One Mind’s Eye review

I asked Adam Graham to buy me One Mind’s Eye by Kathy Tyers for my last birthday for a couple reasons. One was, at the time, it was priced higher than I was comfortable spending on an ebook for an ordinary occasion. The second was the title reminded me of an old title of one of my books and the plot line included the use of artificial reality, as she calls it. So for once I was curious about her tech gadgets rather than simply suckered by a cute, abused orphan.

Okay, so there is also an orphaned teenage girl dealing with a controlling mom who treats her like an extension of herself, misbehaving by merit of having the audacity to have her own thoughts, opinions, and ideas of what she wants to do with her life. Such as not spend it under lock and key, safely away from any musical tones that might possibly trigger her to have a flashback to the artificial reality where music both controlled her and she could control her environment right back with music. Oh, her mom is an empath who can read others thoughts but not project her own, so there is literally no privacy with her mom, not even in Lynn’s own mind, poor thing. Lynn is adopted, and I appreciate that the author managed to avoid implying that had anything to do with the abuse by making her mom’s behavior a pervasive pattern that eventually gets her in professional trouble.

For good measure, Tyers throws in star gates connecting an interplanetary Concord. The planet with most of the food doesn’t appreciate suggestions it share its food production and food productivity secrets. So much so it decides to start a revolution, in a fashion that proves, contrary to a popular American belief, revolutions aren’t always good.

If that wasn’t enough, a race of sentient alien parasites needs new host bodies, pronto, and is desperate enough to take ones that already are in use by another sentient being.

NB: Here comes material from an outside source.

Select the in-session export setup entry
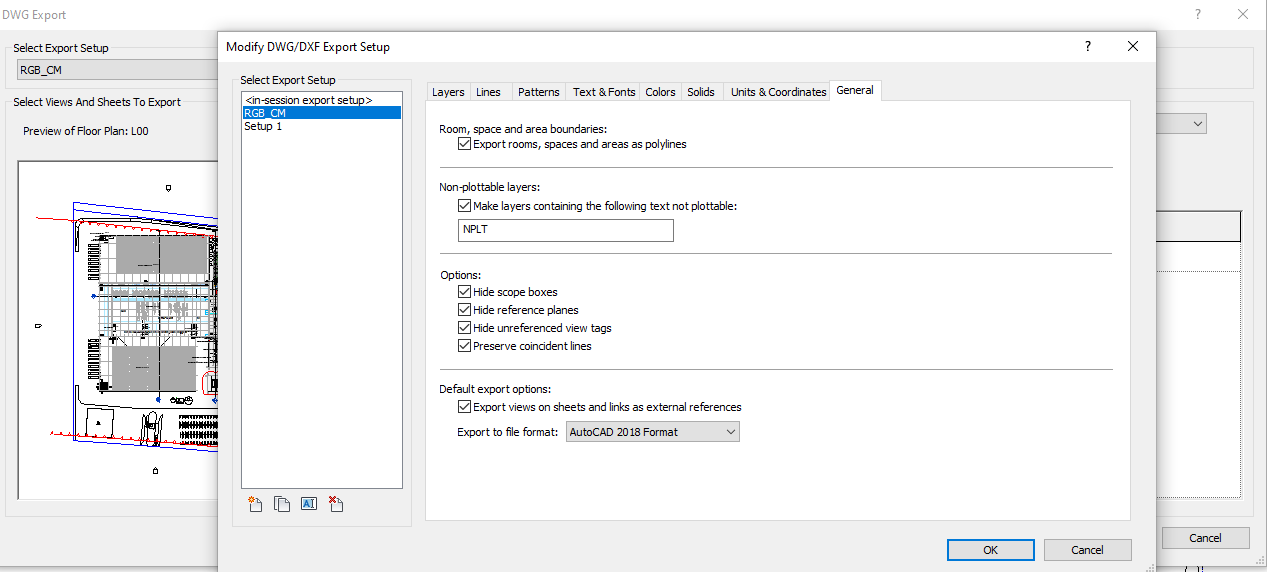The height and width of the screenshot is (572, 1267). (308, 100)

Classic line of needing to prove to a more advanced civilization that we’re people, not animals, and shouldn’t be misused.

Since I didn’t find it too surprising, without specifics that would be spoilers, it does turn out the artificial reality experiences are crucial to resolving the main external conflicts. Though at first one might not see what that has to do with anything aside from being Lynn’s own personal drama. If you don’t like characters with rich internal/interpersonal conflict and just want a shoot ’em up story, you won’t like this one. If you’re like me, though, you’ll eat that side of the story up and even wish it’d gotten a bit more play and the classic war and alien invasion plotline a bit less.

I find it ironic that a story entitled “One Mind’s Eye” has multiple viewpoints and thus multiple story lines. She brought them together in the end fairly well, but a story with her title especially could’ve benefited from cutting a few viewpoints out. Also, for my tastes, Tyers used a bit too much summary of the “recapping events not showed in scenes” sort with weak or no internal motivation for the perspective character to give us that info.

Also, I love it when God shows up and makes a difference, especially when it moves the plot forward, God acts like the God I know, it makes sense within the narrative, and doesn’t relieve the characters of all the hard work of resolving the issues. If you for some reason prefer absent, silent, and uninvolved deities, though, this story world is ruled by a God that is too Biblical for your tastes. That’s nothing for Tyers to be ashamed of, either.